Monday, Sep. 15, 1947
So I Took the $50,000
The tabloid Elmira (N.Y.) News was shutting up shop, and the publisher didn't sound a bit sorry. In his farewell Page One editorial, Robert J. Allen,* an Army flyer in World War I and a Marine flyer in No. II, heaved a luxurious sigh as he told why:
"Partly we are quitting because we want to take a long, long vacation. We want to become a sort of lotus eater, at least for a while. We want to see all the warm, azure seas and lie beside them on the white sands. We want to travel to all the continents and to most all of the countries. We want to sleep late or get up early, without compulsion to do either. ... we want to loaf and travel as long as it amuses us. . . ."

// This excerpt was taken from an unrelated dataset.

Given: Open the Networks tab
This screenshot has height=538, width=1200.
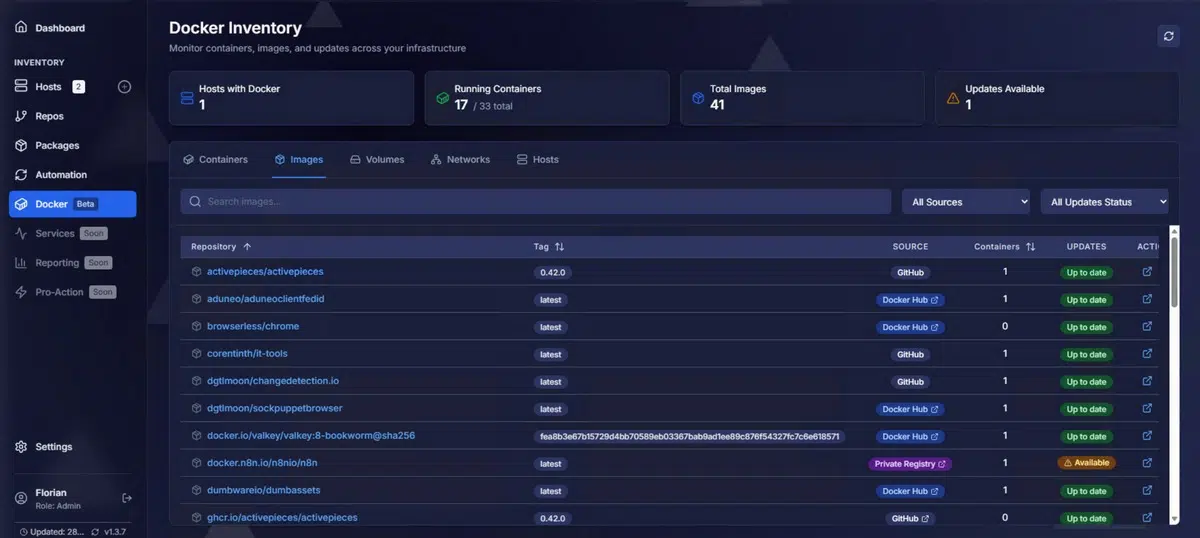Looking at the screenshot, I should [x=460, y=160].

At that point, with his 7,400 readers' tongues hanging out, Publisher Allen wiped the lotus off his chin, and confessed that there was another reason for putting an end to his 14-year-old newspaper. "To a large extent," he added bitterly, "we are quitting because we could no longer endure the conditions and demands imposed on us by the International Typographical Union. . . . They handed us an ultimatum which is no longer, by their express stipulation, to be known as a contract, but will henceforward be known as 'Conditions of Employment' (TIME, Sept. 1).
". . . To agree to many provisions in the document in question would be like lying down to enable a bully to kick you with greater facility. And we were never one for that sort of thing." He had even offered the News to his I.T.U. employees, he said, if they would just pay him I.T.U. wages in return. They turned him down, so he was calling it quits. His printers could shift for themselves; Publisher Allen had sold his equipment for more than $50,000, was taking his wife and heading for the Caribbean in a surplus Marine Corps plane he had bought.
*No kin to Washington Columnist Robert S. Allen.